Saturday, July 30, 2016

Nothing About The Bakken -- Jumping Out At 25,000 Feet With No Parachute; Also, Times Magazine Long Article On Katie Ledecky -- July 30, 2016

The Katie Ledecky Page

From The New York Times Magazine, "The Olympics Issue," -- The Phenom
Katie Ledecky is so nice. So normal. “She’s a better person than a swimmer,” says her coach, Bruce Gemmell — a comment that, strictly speaking, would put her in the running for best person in the world. After she came home from London in 2012 with an Olympic gold medal, she rejoined her high-school swim team in Bethesda, Md., and when she wasn’t in the water, she stood and cheered on her teammates. At lower-level meets that she’s not attending, members of her club team can count on texts from her: Good luck! Swim fast! She stands just under six feet, but her coach insists that she is shorter than most of her rivals, which is not the case but advances the conceit of Katie being, well, normal.
Ledecky, 19, is also happy, seemingly just about all the time. When you start listing the factors that make her so freakishly good at what she does, being freakishly happy has to rank very high. She rarely has anxieties about her swimming or anything else, and when she does, she says: “I can get rid of them. I’m pretty good at doing that. If I’m worried about something, I’m able to make myself just think about something else.”

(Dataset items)
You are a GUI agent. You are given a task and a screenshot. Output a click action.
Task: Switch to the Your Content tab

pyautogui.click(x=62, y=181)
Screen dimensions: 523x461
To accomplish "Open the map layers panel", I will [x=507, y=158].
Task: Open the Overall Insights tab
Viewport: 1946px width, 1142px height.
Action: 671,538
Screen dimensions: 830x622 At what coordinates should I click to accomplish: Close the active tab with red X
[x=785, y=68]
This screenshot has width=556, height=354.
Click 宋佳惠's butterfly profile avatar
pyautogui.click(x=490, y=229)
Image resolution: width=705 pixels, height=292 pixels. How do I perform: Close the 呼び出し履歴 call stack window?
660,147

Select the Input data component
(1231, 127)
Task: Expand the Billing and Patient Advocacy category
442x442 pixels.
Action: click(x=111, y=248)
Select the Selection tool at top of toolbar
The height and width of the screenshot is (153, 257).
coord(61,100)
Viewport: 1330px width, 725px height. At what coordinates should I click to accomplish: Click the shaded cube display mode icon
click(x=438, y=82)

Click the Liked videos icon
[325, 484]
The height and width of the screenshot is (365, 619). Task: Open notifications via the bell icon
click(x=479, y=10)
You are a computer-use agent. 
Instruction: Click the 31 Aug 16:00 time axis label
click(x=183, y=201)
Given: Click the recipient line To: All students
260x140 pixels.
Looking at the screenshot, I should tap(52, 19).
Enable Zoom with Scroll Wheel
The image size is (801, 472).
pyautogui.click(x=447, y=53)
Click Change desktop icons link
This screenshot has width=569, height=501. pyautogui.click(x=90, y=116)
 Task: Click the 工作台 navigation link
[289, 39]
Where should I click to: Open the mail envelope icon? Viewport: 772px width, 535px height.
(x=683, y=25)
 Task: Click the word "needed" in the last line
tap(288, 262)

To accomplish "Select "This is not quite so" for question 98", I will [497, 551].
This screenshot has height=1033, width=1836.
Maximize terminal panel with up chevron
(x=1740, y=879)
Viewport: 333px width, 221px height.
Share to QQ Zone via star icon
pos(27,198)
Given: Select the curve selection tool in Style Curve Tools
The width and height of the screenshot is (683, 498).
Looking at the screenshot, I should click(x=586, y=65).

=== REQUIRED TASKS ===
a) In the Katie Ledecky article, why does her coach insist she is shorter than most of her rivals? Answer in one to three sentences.
b) Format the dataset items as a numbered list, starting with the line that contains "Select the Input data component" and going on through the line that contains "will [497, 551].", with blank lines left out.
The article and the rows have no connection to each other.

=== SOLUTIONS TO THE EXERCISE ===
a) Although it is not the case, the claim advances the conceit of Katie being normal.

b)
1. Select the Input data component
2. (1231, 127)
3. Task: Expand the Billing and Patient Advocacy category
4. 442x442 pixels.
5. Action: click(x=111, y=248)
6. Select the Selection tool at top of toolbar
7. The height and width of the screenshot is (153, 257).
8. coord(61,100)
9. Viewport: 1330px width, 725px height. At what coordinates should I click to accomplish: Click the shaded cube display mode icon
10. click(x=438, y=82)
11. Click the Liked videos icon
12. [325, 484]
13. The height and width of the screenshot is (365, 619). Task: Open notifications via the bell icon
14. click(x=479, y=10)
15. You are a computer-use agent. 
16. Instruction: Click the 31 Aug 16:00 time axis label
17. click(x=183, y=201)
18. Given: Click the recipient line To: All students
19. 260x140 pixels.
20. Looking at the screenshot, I should tap(52, 19).
21. Enable Zoom with Scroll Wheel
22. The image size is (801, 472).
23. pyautogui.click(x=447, y=53)
24. Click Change desktop icons link
25. This screenshot has width=569, height=501. pyautogui.click(x=90, y=116)
26.  Task: Click the 工作台 navigation link
27. [289, 39]
28. Where should I click to: Open the mail envelope icon? Viewport: 772px width, 535px height.
29. (x=683, y=25)
30.  Task: Click the word "needed" in the last line
31. tap(288, 262)
32. To accomplish "Select "This is not quite so" for question 98", I will [497, 551].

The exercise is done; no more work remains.